По приезде в Киев выгрузили из моей нетычанки и трехведерную кадушку белого, как сахар, липцу.
— Это, — говорит мой Ярема, — подарок Степана Мартыновича. Они сами поставили и крепко наказали, чтобы не говорить вам ни слова.
— Ну, спасибо ему, что полакомил нас с тобою, стариков. Нужно будет и ему что-нибудь послать, а? Как ты думаешь, Яремо?
— Разумеется, нужно, мы с вами не скотина какая-нибудь бесчувственная.
— Да что же ему послать-то такое? Право, не придумаю. Заказать разве Сенчилову образ для его пасики? Так образ у него есть хороший. Да! Он как-то говорил, что ему хотелось бы прочитать Ефрема Сирина. Прекрасно! Возьми, Яремо, эти деньги и эту записку и ступай в лавру, спроси там отца типографа, отдай ему всё это, а от него возьми большую книгу и принеси домой.
Через несколько дней Степан Мартынович сидел на своей пасике и пытался [найти] у Ефрема Сирина, отчего вышла такая противоположность между родными братьями, а прочитавши от доски до доски, он крепко призадумался. После раздумья написал письмо отцу типографу, прося его прислать ему Иустина Философа, на что и прилагает 5 рублей серебром. Но как Иустина Философа не нашлось в киево-печерской книжной лавке, то Степан Мартынович и остался при своем убеждении, что такие чудеса совершаются токмо единою всемогущею волею божиею, и что он не подозревает даже ниже малейшего влияния человека на человека.
Вместо Иустина Философа отец типограф прислал ему акафист пресвятой богородицы Одигитрии80 и Киевский Патерик81, из которого он почерпнул прекрасные, назидательные идеи и решился по гроб свой подражать святому, прекрасному юному отроку праведного князя Бориса82.
В продолжение года получил я всего два письма от Савватия Сокиры, и те без всякого внутреннего содержания. Письма эти напоминали мне школьника, пишущего письмо к своим родителям по диктовке своего наставника. Впрочем, он сам чувствовал пустоту своих писем и извинялся тем, что материалов еще не накопилось для порядочного письма, говоря, что самая скучная и монотонная история — [история] самого счастливого народа.
Зато аккуратно, каждый месяц, снабжал меня длинными посланиями почтеннейший Степан Мартынович. Все происшествия, не имеющие никакого отношения к моим хуторянам, он описывал с усыпляющими подробностями, например: 'Накануне воздвижения честного и животворящего креста господня у приятеля моего мещанина Карпа Зозули кобыла ожеребилась буланым жеребчиком, а у соседа нашего той же ночи вола украдено'. Что же касалося собственно хуторян, тут плодовитости его не было пределов. Словом, он воображал себя душеприказчиком, а меня своим товарищем.
В одном из своих нелаконических писем описывает он появление Зосима на хуторе в самом жалком виде:
'Он постучался в двери моей школы, когда я уже совершил молитвы на сон грядущий и читал уже третий кондак акафиста пресвятой богородицы Одигитрии. Страх и трепет прийде на мя.

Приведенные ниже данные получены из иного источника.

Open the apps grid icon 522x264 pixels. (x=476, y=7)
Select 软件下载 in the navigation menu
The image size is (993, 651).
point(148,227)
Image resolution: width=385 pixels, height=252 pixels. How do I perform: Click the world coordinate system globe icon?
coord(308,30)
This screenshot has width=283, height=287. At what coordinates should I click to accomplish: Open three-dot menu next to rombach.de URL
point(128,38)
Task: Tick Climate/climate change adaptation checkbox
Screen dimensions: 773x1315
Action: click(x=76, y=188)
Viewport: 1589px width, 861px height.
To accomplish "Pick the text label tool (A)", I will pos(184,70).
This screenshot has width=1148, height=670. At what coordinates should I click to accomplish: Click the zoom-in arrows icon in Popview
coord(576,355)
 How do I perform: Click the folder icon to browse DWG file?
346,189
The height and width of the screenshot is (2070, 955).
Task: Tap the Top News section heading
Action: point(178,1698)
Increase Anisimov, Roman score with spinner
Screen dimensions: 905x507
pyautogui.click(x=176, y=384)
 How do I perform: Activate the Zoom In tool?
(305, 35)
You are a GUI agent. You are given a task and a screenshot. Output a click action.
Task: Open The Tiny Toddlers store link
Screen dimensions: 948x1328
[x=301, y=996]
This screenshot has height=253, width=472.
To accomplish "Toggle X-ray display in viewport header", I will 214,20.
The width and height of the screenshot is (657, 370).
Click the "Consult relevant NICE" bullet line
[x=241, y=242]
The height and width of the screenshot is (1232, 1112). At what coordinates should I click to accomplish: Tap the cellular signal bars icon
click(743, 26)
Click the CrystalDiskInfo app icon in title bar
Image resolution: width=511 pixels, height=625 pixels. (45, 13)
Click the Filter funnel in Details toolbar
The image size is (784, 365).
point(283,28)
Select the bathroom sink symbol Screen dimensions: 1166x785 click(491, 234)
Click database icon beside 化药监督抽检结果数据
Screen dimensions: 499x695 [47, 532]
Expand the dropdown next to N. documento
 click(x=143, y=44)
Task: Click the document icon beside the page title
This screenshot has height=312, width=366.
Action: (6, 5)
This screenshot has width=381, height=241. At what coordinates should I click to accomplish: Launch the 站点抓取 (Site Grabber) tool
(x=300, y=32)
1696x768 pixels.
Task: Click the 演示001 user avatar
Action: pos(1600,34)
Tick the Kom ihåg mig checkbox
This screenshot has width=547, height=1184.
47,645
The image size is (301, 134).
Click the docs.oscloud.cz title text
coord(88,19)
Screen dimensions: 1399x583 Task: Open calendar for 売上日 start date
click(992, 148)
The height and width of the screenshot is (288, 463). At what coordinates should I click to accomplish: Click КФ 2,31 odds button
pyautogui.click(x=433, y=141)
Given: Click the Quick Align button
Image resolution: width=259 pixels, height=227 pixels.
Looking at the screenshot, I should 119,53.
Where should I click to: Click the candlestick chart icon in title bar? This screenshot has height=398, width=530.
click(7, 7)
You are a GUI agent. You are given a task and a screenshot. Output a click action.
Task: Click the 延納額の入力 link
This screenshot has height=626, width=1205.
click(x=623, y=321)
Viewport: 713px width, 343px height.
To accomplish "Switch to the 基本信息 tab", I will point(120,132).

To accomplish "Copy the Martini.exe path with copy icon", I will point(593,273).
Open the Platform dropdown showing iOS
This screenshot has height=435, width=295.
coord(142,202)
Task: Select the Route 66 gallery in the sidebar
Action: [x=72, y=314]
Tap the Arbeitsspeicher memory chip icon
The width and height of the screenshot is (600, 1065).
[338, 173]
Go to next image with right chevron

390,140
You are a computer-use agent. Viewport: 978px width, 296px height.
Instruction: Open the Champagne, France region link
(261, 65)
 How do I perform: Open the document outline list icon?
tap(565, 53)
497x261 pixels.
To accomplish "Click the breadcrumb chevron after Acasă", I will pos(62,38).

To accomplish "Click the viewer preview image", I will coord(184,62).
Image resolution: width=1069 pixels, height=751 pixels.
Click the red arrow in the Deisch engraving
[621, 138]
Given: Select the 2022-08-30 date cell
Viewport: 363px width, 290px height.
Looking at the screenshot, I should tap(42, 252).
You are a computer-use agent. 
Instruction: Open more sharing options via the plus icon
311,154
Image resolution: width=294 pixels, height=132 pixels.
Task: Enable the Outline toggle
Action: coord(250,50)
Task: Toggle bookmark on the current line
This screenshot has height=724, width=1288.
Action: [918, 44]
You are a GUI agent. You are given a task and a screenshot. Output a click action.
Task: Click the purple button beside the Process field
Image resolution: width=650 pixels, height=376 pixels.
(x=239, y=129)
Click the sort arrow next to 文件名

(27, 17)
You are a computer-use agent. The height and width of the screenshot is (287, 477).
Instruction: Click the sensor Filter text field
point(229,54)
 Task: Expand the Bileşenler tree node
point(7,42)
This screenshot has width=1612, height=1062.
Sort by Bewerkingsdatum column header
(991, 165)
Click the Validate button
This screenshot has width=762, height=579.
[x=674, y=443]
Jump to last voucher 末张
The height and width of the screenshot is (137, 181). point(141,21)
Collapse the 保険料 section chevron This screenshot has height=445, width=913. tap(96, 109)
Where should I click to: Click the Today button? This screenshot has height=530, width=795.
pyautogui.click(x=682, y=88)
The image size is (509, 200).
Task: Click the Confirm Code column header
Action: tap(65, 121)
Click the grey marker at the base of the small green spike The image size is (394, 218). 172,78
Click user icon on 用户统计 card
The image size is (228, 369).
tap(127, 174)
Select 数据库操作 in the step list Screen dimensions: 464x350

— Кто там? — воскликнул я во гневе.
— Отвори, — говорит, — Христа ради, Степан Мартынович!
Я чувствую, что называет меня по имени, взял каганец, пошел и отворил двери. Свет помрачился в очах моих, когда увидел я едва рубищем прикрытого входящего в школу блудного сына Зосю.
— Что, — говорит, — не узнал меня, дядюшка? А, каков я молодец?
— Очам своим не верю! — говорю я.
— Ну, так ощупай хорошенько и рукам поверь.
— Не верю! — проговорил я снова.
— Я, — говорит он, — твой бывший ученик, а теперь заслуженный вор, пьяница и привилегированный картежник — Зосим Сокирин. Ну, теперь знаешь?
— Знаю, — говорю я.
— А коли знаешь, так и толковать больше нечего: посылай за сивупле! Разумеешь? За водкой. Да поищи, нет ли где заплесневелого кныша от прошлогодней хавтуры83.
— Горилки, — говорю, — нет, и послать некого.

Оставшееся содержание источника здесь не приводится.